[Pixel coordinate grounding data]
--- START ---
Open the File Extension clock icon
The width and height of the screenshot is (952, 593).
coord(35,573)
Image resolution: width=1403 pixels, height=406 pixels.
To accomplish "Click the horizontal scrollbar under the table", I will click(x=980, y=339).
--- END ---
**REQUIRED WORK:** Set down only the lines running from the line with "Image resolution: width=1403" to the end of the entries above, both included, exactly as they stand.

**ANSWER:**
Image resolution: width=1403 pixels, height=406 pixels.
To accomplish "Click the horizontal scrollbar under the table", I will click(x=980, y=339).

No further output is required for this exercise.